» Exercise material:
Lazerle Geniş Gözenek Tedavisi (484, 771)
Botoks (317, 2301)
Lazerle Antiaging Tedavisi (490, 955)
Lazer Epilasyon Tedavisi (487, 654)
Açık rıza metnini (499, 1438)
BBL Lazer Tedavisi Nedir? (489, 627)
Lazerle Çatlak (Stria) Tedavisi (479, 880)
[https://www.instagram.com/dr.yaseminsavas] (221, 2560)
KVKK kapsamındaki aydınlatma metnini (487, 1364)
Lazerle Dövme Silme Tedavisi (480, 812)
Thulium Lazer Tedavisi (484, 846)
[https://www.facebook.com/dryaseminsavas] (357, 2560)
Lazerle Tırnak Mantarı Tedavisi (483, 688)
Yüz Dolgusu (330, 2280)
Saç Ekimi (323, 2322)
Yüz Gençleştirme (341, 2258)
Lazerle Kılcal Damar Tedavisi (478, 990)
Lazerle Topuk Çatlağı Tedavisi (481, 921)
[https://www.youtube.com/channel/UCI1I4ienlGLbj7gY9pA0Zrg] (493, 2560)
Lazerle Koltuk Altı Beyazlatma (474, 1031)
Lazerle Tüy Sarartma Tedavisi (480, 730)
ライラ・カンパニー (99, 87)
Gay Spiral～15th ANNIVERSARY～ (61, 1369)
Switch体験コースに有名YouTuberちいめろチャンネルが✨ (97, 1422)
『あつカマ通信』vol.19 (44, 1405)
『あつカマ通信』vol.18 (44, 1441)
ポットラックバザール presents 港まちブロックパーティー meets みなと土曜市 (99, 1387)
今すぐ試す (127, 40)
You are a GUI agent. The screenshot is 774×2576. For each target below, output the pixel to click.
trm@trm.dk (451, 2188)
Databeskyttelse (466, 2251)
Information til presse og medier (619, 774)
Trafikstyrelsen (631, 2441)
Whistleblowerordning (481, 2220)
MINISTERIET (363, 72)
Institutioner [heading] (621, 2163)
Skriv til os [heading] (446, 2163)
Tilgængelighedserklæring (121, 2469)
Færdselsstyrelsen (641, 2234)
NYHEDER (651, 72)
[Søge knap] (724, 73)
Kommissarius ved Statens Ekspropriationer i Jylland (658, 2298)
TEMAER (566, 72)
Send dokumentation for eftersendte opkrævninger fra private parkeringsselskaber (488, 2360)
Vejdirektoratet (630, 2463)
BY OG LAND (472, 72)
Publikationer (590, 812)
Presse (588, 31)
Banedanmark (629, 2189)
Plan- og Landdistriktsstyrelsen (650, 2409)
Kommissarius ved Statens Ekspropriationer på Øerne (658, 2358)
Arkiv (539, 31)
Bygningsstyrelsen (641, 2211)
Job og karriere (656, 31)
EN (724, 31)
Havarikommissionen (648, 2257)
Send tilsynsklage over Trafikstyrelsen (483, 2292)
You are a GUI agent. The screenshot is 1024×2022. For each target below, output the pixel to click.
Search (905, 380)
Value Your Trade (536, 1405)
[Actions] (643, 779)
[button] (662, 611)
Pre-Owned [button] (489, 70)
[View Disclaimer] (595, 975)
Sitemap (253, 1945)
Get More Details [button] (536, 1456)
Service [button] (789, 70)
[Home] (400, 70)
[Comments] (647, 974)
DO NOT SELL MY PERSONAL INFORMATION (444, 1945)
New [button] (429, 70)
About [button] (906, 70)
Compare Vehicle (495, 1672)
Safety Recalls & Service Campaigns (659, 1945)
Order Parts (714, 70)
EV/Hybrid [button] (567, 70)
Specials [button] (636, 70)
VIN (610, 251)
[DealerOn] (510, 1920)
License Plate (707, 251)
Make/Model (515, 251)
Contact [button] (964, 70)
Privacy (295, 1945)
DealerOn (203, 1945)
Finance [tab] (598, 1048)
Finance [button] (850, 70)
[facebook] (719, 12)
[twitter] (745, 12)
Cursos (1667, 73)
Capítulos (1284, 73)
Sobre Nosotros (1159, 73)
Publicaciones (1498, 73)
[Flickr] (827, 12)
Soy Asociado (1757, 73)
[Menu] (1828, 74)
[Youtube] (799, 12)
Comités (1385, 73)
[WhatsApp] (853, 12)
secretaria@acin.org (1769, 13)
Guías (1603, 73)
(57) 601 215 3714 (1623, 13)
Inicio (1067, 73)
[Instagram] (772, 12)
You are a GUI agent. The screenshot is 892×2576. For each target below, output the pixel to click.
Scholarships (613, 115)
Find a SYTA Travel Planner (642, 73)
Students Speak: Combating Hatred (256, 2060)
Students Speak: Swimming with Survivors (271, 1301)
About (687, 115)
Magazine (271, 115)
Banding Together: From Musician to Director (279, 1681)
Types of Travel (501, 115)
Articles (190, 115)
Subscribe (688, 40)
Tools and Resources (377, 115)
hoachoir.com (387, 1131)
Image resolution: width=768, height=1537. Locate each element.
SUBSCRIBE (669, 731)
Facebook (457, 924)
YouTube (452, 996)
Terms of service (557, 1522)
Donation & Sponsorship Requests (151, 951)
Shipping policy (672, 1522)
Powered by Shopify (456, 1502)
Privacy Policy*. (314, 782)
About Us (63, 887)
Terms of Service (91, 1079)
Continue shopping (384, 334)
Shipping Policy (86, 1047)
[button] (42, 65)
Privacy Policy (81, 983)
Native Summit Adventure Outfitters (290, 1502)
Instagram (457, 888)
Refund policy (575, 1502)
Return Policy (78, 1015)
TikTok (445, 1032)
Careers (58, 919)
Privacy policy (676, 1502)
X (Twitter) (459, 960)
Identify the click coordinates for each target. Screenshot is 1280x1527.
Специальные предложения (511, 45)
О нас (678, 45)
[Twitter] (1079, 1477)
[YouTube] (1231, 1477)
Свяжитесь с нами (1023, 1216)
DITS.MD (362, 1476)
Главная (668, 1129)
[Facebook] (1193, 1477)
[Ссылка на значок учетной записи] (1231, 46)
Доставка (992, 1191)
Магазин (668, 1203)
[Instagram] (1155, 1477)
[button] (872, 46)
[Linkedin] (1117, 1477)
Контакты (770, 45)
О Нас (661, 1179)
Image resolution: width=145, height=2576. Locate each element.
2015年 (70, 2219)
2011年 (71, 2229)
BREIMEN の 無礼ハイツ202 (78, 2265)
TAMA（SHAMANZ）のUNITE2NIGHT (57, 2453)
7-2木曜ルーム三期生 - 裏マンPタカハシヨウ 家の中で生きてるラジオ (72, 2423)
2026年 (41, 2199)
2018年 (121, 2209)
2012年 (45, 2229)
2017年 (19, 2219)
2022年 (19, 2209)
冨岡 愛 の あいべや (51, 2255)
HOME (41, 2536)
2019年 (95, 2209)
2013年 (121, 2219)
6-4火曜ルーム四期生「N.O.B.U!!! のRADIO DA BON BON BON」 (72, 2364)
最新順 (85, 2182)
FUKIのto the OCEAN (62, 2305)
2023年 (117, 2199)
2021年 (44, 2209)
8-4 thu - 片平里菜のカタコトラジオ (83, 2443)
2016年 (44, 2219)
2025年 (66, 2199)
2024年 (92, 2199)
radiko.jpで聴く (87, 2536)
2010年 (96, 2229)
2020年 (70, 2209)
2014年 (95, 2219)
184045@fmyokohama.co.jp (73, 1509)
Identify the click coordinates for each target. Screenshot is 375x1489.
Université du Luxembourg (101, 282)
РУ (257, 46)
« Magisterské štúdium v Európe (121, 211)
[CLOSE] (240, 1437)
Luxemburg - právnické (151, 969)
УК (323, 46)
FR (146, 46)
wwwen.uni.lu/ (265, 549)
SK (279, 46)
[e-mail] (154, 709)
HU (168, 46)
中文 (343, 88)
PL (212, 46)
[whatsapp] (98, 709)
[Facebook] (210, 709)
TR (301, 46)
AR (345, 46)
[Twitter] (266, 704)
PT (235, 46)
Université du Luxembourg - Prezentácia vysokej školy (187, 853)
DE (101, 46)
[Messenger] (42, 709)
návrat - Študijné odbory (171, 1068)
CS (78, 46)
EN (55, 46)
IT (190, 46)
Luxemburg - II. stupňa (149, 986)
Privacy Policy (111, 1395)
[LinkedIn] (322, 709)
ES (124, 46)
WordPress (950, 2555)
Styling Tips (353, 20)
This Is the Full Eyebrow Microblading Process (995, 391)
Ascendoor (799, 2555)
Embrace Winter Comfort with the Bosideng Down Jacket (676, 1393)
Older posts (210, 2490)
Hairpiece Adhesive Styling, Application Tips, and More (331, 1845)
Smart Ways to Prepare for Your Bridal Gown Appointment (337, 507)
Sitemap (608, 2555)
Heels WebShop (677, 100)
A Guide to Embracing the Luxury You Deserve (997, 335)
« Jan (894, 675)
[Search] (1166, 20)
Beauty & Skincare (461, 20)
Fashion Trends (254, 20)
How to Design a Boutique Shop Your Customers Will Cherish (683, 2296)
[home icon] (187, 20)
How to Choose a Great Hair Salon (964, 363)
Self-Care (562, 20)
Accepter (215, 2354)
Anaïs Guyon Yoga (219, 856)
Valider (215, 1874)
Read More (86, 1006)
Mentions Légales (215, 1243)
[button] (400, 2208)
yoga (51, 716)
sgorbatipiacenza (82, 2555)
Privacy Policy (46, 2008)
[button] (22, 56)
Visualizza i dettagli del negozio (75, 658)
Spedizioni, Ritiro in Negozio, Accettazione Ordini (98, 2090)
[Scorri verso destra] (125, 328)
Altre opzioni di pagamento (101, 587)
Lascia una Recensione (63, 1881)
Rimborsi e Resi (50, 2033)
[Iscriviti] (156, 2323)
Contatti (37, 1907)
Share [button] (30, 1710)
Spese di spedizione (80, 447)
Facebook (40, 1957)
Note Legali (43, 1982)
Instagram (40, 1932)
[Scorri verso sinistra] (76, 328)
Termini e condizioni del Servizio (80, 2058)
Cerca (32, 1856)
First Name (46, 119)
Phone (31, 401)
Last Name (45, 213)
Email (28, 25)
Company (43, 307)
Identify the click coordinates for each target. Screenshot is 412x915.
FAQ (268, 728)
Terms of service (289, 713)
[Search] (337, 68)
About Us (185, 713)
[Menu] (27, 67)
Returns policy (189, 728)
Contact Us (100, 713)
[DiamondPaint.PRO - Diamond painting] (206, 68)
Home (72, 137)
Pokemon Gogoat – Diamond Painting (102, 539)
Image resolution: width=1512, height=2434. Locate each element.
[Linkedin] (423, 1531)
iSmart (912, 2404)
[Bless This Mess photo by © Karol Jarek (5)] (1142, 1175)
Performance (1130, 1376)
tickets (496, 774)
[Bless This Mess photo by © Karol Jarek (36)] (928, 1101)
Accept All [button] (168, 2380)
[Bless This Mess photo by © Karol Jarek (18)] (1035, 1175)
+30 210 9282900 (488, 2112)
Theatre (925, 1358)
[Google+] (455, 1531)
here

» What is expected: Take the listing above from its first line through the line containing "Lazerle Kılcal Damar Tedavisi (478, 990)", and transcribe that stretch exactly, with no other lines.

» Task result:
Lazerle Geniş Gözenek Tedavisi (484, 771)
Botoks (317, 2301)
Lazerle Antiaging Tedavisi (490, 955)
Lazer Epilasyon Tedavisi (487, 654)
Açık rıza metnini (499, 1438)
BBL Lazer Tedavisi Nedir? (489, 627)
Lazerle Çatlak (Stria) Tedavisi (479, 880)
[https://www.instagram.com/dr.yaseminsavas] (221, 2560)
KVKK kapsamındaki aydınlatma metnini (487, 1364)
Lazerle Dövme Silme Tedavisi (480, 812)
Thulium Lazer Tedavisi (484, 846)
[https://www.facebook.com/dryaseminsavas] (357, 2560)
Lazerle Tırnak Mantarı Tedavisi (483, 688)
Yüz Dolgusu (330, 2280)
Saç Ekimi (323, 2322)
Yüz Gençleştirme (341, 2258)
Lazerle Kılcal Damar Tedavisi (478, 990)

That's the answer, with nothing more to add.